◆ **Task item**
The data below is to be repeated in full, exactly as given.
** Opening Listed entries block **
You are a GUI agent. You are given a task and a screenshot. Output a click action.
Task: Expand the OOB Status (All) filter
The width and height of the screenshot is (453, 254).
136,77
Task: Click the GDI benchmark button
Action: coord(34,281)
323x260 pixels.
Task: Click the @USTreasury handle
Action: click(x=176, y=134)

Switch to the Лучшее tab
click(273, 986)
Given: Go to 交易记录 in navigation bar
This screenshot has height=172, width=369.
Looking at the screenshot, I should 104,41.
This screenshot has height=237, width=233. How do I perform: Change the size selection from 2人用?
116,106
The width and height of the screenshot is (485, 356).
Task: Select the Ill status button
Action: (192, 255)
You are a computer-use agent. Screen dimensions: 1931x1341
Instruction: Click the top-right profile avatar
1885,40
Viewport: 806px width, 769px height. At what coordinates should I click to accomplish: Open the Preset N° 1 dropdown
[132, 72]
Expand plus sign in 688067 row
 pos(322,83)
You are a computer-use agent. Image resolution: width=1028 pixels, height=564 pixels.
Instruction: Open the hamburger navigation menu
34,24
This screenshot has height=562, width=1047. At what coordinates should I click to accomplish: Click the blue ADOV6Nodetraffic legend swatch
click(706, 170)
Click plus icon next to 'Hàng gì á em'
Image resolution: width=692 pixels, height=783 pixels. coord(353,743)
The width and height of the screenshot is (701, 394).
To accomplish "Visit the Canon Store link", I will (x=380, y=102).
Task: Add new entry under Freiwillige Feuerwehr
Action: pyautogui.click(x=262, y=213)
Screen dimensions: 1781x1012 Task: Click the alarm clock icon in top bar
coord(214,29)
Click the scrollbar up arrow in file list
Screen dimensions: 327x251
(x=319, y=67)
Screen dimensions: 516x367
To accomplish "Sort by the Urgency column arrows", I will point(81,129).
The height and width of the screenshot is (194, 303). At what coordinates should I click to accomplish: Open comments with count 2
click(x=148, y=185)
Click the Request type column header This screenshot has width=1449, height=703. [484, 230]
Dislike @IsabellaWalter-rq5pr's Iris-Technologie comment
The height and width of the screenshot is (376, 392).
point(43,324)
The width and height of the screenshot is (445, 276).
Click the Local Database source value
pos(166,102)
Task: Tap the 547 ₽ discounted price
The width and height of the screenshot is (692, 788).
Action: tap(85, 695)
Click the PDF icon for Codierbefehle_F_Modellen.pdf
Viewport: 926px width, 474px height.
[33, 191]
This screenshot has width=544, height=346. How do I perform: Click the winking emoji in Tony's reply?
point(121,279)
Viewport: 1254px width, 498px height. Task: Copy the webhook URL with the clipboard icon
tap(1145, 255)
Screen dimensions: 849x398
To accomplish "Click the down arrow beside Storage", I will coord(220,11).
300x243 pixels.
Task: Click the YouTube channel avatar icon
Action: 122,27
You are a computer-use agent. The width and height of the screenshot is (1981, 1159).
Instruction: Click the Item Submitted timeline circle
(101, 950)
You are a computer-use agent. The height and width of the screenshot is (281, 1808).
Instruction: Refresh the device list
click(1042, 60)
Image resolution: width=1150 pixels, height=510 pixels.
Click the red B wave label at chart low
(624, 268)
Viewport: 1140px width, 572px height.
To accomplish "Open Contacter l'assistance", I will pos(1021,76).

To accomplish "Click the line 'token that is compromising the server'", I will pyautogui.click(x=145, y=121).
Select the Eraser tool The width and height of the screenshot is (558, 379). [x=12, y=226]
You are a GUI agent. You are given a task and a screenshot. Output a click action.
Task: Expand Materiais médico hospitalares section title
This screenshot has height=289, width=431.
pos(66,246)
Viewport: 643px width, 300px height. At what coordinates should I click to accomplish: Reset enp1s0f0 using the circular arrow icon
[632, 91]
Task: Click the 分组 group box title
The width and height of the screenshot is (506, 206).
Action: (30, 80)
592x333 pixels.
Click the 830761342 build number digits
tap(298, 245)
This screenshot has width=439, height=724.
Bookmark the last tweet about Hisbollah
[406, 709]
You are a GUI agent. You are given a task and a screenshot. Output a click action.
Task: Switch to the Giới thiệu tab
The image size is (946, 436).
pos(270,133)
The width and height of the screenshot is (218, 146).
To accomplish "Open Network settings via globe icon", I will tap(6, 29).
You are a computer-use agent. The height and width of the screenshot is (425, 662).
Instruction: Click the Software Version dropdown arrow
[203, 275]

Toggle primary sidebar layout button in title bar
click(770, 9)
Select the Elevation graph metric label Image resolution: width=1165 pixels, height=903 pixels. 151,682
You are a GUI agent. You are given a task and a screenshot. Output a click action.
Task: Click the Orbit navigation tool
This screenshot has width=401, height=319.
** Closing Listed entries block **
◆ **Response**
You are a GUI agent. You are given a task and a screenshot. Output a click action.
Task: Expand the OOB Status (All) filter
The width and height of the screenshot is (453, 254).
136,77
Task: Click the GDI benchmark button
Action: coord(34,281)
323x260 pixels.
Task: Click the @USTreasury handle
Action: click(x=176, y=134)

Switch to the Лучшее tab
click(273, 986)
Given: Go to 交易记录 in navigation bar
This screenshot has height=172, width=369.
Looking at the screenshot, I should 104,41.
This screenshot has height=237, width=233. How do I perform: Change the size selection from 2人用?
116,106
The width and height of the screenshot is (485, 356).
Task: Select the Ill status button
Action: (192, 255)
You are a computer-use agent. Screen dimensions: 1931x1341
Instruction: Click the top-right profile avatar
1885,40
Viewport: 806px width, 769px height. At what coordinates should I click to accomplish: Open the Preset N° 1 dropdown
[132, 72]
Expand plus sign in 688067 row
 pos(322,83)
You are a computer-use agent. Image resolution: width=1028 pixels, height=564 pixels.
Instruction: Open the hamburger navigation menu
34,24
This screenshot has height=562, width=1047. At what coordinates should I click to accomplish: Click the blue ADOV6Nodetraffic legend swatch
click(706, 170)
Click plus icon next to 'Hàng gì á em'
Image resolution: width=692 pixels, height=783 pixels. coord(353,743)
The width and height of the screenshot is (701, 394).
To accomplish "Visit the Canon Store link", I will (x=380, y=102).
Task: Add new entry under Freiwillige Feuerwehr
Action: pyautogui.click(x=262, y=213)
Screen dimensions: 1781x1012 Task: Click the alarm clock icon in top bar
coord(214,29)
Click the scrollbar up arrow in file list
Screen dimensions: 327x251
(x=319, y=67)
Screen dimensions: 516x367
To accomplish "Sort by the Urgency column arrows", I will point(81,129).
The height and width of the screenshot is (194, 303). At what coordinates should I click to accomplish: Open comments with count 2
click(x=148, y=185)
Click the Request type column header This screenshot has width=1449, height=703. [484, 230]
Dislike @IsabellaWalter-rq5pr's Iris-Technologie comment
The height and width of the screenshot is (376, 392).
point(43,324)
The width and height of the screenshot is (445, 276).
Click the Local Database source value
pos(166,102)
Task: Tap the 547 ₽ discounted price
The width and height of the screenshot is (692, 788).
Action: tap(85, 695)
Click the PDF icon for Codierbefehle_F_Modellen.pdf
Viewport: 926px width, 474px height.
[33, 191]
This screenshot has width=544, height=346. How do I perform: Click the winking emoji in Tony's reply?
point(121,279)
Viewport: 1254px width, 498px height. Task: Copy the webhook URL with the clipboard icon
tap(1145, 255)
Screen dimensions: 849x398
To accomplish "Click the down arrow beside Storage", I will coord(220,11).
300x243 pixels.
Task: Click the YouTube channel avatar icon
Action: 122,27
You are a computer-use agent. The width and height of the screenshot is (1981, 1159).
Instruction: Click the Item Submitted timeline circle
(101, 950)
You are a computer-use agent. The height and width of the screenshot is (281, 1808).
Instruction: Refresh the device list
click(1042, 60)
Image resolution: width=1150 pixels, height=510 pixels.
Click the red B wave label at chart low
(624, 268)
Viewport: 1140px width, 572px height.
To accomplish "Open Contacter l'assistance", I will pos(1021,76).

To accomplish "Click the line 'token that is compromising the server'", I will pyautogui.click(x=145, y=121).
Select the Eraser tool The width and height of the screenshot is (558, 379). [x=12, y=226]
You are a GUI agent. You are given a task and a screenshot. Output a click action.
Task: Expand Materiais médico hospitalares section title
This screenshot has height=289, width=431.
pos(66,246)
Viewport: 643px width, 300px height. At what coordinates should I click to accomplish: Reset enp1s0f0 using the circular arrow icon
[632, 91]
Task: Click the 分组 group box title
The width and height of the screenshot is (506, 206).
Action: (30, 80)
592x333 pixels.
Click the 830761342 build number digits
tap(298, 245)
This screenshot has width=439, height=724.
Bookmark the last tweet about Hisbollah
[406, 709]
You are a GUI agent. You are given a task and a screenshot. Output a click action.
Task: Switch to the Giới thiệu tab
The image size is (946, 436).
pos(270,133)
The width and height of the screenshot is (218, 146).
To accomplish "Open Network settings via globe icon", I will tap(6, 29).
You are a computer-use agent. The height and width of the screenshot is (425, 662).
Instruction: Click the Software Version dropdown arrow
[203, 275]

Toggle primary sidebar layout button in title bar
click(770, 9)
Select the Elevation graph metric label Image resolution: width=1165 pixels, height=903 pixels. 151,682
You are a GUI agent. You are given a task and a screenshot. Output a click action.
Task: Click the Orbit navigation tool
This screenshot has width=401, height=319.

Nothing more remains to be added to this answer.